Et, les larmes aux yeux, elle parla à Hokanu de la guerre personnelle de l’obajan contre la maison Acoma déclenchée par un stratagème d’Arakasi, lorsqu’il avait fallu tuer cinq domestiques minwanabi pour mettre fin à un espionnage ennemi.

— Le tong s’est offensé de l’intervention des Acoma, finit-elle. Il a agi de sa propre initiative pour détruire ma lignée, continuant à opérer au-delà du contrat conclu avec Tasaio des Minwanabi. (Sa dernière phrase fut amère :) Ils ont échoué : l’obajan est mort, comme il convenait, de la propre main d’Arakasi.

Hokanu regarda son épouse, aussi dure que du silex, oubliant sa maternité récente devant les sombres conséquences d’une politique meurtrière. Se sentant oubliée, Kasuma commença à s’agiter, son visage se contractant pour pousser un cri perçant.

— Mon épouse, proposa Hokanu, triste, irrité et frustré par les injustices de la vie, rentrons chez nous.

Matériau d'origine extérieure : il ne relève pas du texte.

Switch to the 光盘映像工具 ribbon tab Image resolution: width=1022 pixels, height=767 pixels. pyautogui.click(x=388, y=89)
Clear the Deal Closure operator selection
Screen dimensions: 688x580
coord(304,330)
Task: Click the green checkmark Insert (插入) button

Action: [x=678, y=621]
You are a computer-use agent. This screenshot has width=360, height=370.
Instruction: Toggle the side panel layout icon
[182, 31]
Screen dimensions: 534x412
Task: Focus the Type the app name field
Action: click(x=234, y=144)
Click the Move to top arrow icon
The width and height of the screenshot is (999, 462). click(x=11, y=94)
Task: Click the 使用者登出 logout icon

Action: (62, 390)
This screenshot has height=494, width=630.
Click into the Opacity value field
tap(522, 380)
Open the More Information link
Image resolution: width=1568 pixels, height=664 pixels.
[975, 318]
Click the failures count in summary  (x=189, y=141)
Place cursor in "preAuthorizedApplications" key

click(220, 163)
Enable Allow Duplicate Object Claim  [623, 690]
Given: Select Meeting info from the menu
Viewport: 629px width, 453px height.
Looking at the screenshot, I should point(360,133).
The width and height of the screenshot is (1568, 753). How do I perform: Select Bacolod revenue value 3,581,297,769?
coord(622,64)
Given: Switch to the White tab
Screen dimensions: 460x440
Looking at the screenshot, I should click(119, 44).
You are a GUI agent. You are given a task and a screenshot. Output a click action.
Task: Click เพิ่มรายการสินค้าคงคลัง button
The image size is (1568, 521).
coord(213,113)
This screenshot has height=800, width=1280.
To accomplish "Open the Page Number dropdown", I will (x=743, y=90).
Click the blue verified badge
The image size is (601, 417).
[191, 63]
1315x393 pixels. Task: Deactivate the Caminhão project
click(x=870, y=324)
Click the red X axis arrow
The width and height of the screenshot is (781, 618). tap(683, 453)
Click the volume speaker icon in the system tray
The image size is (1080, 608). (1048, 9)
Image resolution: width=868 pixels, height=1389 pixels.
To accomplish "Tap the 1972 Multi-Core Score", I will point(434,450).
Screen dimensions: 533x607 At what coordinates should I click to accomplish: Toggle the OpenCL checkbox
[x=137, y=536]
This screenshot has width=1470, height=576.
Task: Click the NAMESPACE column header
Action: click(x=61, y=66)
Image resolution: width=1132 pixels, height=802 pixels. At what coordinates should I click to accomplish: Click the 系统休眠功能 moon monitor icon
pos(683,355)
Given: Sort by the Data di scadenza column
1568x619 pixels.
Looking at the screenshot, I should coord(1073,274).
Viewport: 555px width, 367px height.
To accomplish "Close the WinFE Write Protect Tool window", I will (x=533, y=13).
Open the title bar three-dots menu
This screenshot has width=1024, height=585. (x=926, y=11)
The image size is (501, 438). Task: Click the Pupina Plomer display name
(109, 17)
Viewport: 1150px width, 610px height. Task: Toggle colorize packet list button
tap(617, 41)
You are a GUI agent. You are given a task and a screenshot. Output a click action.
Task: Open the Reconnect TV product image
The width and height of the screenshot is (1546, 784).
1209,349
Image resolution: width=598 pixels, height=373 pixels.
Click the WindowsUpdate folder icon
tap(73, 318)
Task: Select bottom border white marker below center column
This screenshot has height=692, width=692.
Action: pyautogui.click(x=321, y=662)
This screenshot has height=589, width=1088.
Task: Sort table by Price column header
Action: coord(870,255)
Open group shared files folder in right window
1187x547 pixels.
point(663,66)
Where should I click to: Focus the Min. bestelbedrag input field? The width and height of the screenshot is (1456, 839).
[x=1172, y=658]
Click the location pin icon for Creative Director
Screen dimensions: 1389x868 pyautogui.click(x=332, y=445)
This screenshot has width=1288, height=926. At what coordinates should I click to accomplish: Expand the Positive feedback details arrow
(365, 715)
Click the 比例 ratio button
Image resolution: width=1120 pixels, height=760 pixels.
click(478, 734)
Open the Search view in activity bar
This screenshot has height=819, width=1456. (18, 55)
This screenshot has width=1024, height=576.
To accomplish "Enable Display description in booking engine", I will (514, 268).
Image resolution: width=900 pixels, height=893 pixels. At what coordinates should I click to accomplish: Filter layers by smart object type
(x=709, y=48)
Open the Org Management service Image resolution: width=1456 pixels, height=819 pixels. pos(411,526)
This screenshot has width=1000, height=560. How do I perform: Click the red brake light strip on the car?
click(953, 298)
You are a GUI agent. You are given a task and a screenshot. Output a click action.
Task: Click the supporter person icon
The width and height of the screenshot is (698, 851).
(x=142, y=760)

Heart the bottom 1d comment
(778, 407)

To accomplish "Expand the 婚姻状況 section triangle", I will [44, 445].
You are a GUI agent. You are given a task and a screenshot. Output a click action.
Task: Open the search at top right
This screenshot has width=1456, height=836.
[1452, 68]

Son cœur alla vers Mara alors qu’elle tournait son regard vers lui, les yeux pleins de larmes contenues.

— Oui, répondit-elle, rentrons chez nous.

Elle ne songeait pas au magnifique domaine près du lac lorsqu’elle prononça ces paroles, mais au grand manoir niché au milieu des pâturages où elle avait grandi. Soudain, Mara désira vivement et désespérément retourner sur les terres de sa famille. Elle voulait retrouver un environnement familier, retrouver les souvenirs de l’amour de son père et d’une époque révolue, avant qu’elle ait goûté au vin enivrant du pouvoir et de la royauté. Sur ses terres natales, peut-être parviendrait-elle à affronter son chagrin et sa peur pour l’avenir des maisons Acoma et Shinzawaï.